RG: Cet ouvrage est un recueil de poèmes qui embrasse des thèmes divers et variés. Il s’adresse à l’homme universel et lui confie fondamentalement les craintes de la nature végétale et du monde humain.

BL : Où le lecteur curieux pourra-t-il se procurer votre livre ?

RG: Le livre est disponible dans toutes les librairies européennes. Il peut être commandé en ligne (sur internet). Ceux qui auront du mal à saisir cette option pourraient nous contacter au 96068510 pour se procurer des exemplaires papiers ou numériques du livre.

BL : Beaucoup pensent que ‘’Les jeunes d’aujourd’hui ne lisent plus’’. Votre avis sur le sujet ?

RG: C’est une affirmation gratuite que de croire la jeunesse inculte. Les jeunes sont les meilleurs amis des livres.

BL : Vers qui se tourne votre pensée chaque fois que vous dégainez votre plume pour écrire ?

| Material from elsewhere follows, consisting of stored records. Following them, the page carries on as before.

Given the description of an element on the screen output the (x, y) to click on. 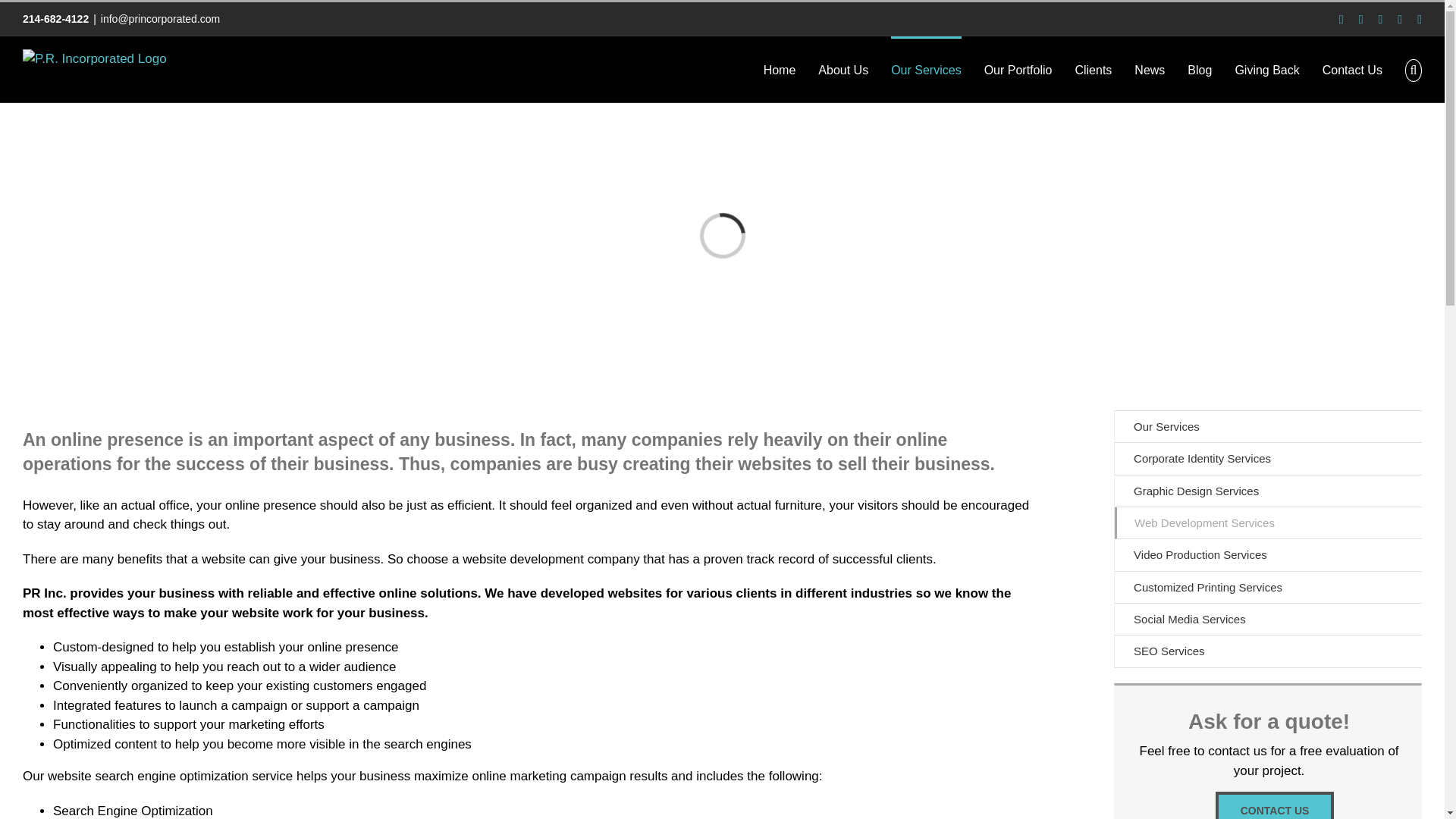
Our Services (925, 69)
214-682-4122 (55, 19)
Giving Back (1266, 69)
Our Portfolio (1018, 69)
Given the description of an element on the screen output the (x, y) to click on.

RG: Ma Poésie est universelle. Elle s’adresse à tout homme qui vit sur la Terre. J’envoie une missive au Temps illimité et à l’Espace infini.

BL : Un petit texte à ce niveau de l’entretien ne déplaira pas au lectorat.

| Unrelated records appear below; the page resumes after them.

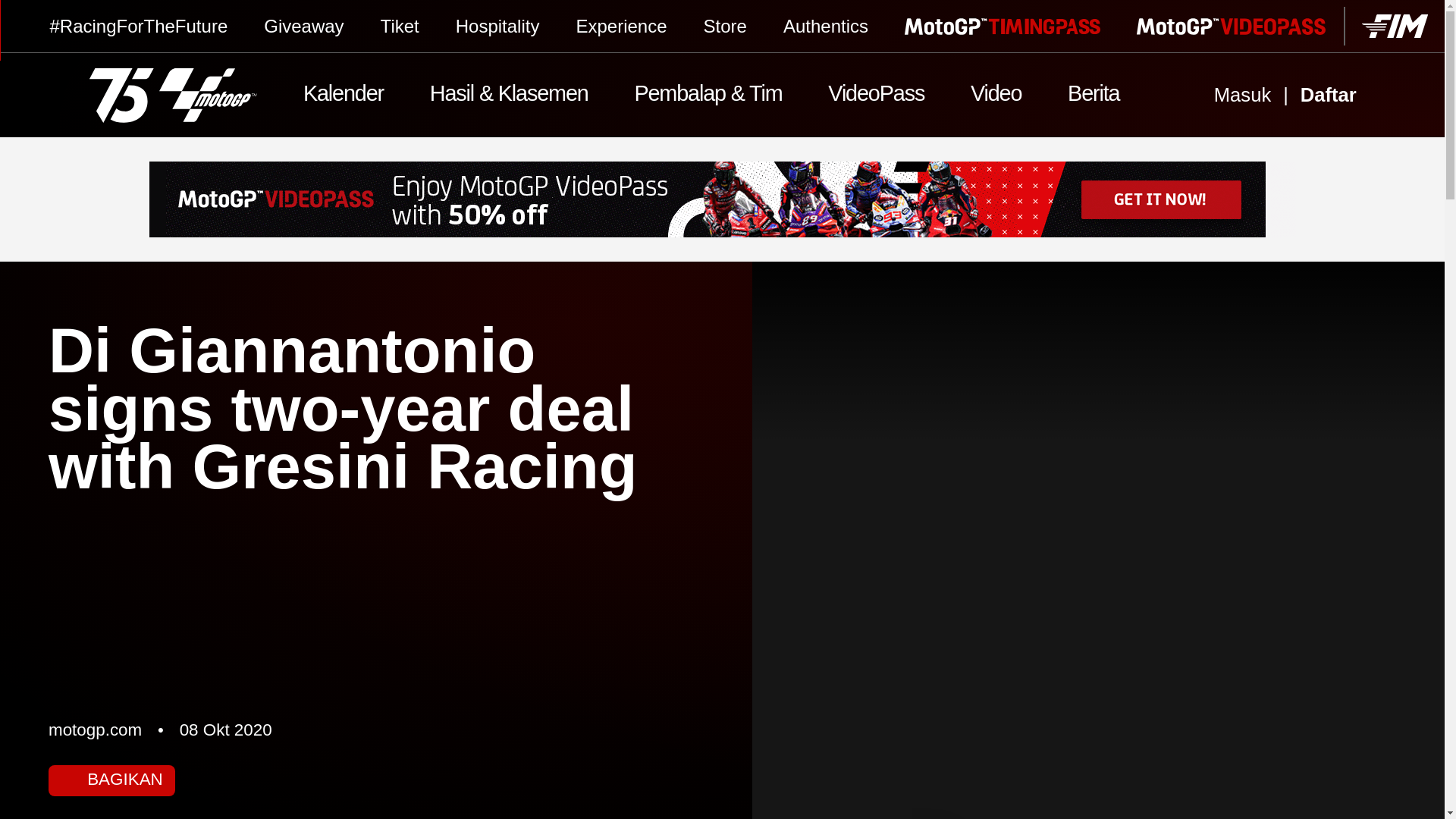
VideoPass (876, 94)
Tiket (399, 26)
3rd party ad content (721, 199)
Kalender (343, 94)
Store (724, 26)
Berita (1094, 94)
Video (996, 94)
Hospitality (497, 26)
Masuk (1242, 95)
Giveaway (303, 26)
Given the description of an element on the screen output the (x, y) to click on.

RG: AU QUATRIÈME MILLÉNAIRE

J’ai vu des géants dans la cabane des nains,

Des léopards féroces, des lions, des djinns.

J’ai vu le soleil dans les savanes d’Afrique.

J’ai vu les tombeaux de l’Océan antique

Et tout ce qui compose l’abyssal printemps

Parlait du monde défunt et de l’ancien temps.

Ô je me suis étonné dans ce songe immonde,

J’ai inspecté les axes de ce nouveau monde.

Et j’ai vu les vraies montagnes de fer en poudre.

L’oxygène était une tempête de foudre

Où les grandes mers ont pris l’éternel repos.

Cette terre était un effroyable chaos.

Les nuages étaient confondus à la poussière,

Un déluge de feux troublait le cimetière.

Une cloche d’agonie sonna au lointain

Et j’ai vu un étrange fromager d’airain.

<< Je suis le rescapé de la végétation.

Celui qui protégeait toute la création,

Le monde, la terre, l’univers, la nature,

La planète, l’étoile, toute créature,

Les insectes de nuit et les rumeurs du jour,

Ce que l’on appelle,  à tort et à travers, l’amour

Ce qui était raison mais qui était démence,

Tout ce qui a généré ce profond silence. »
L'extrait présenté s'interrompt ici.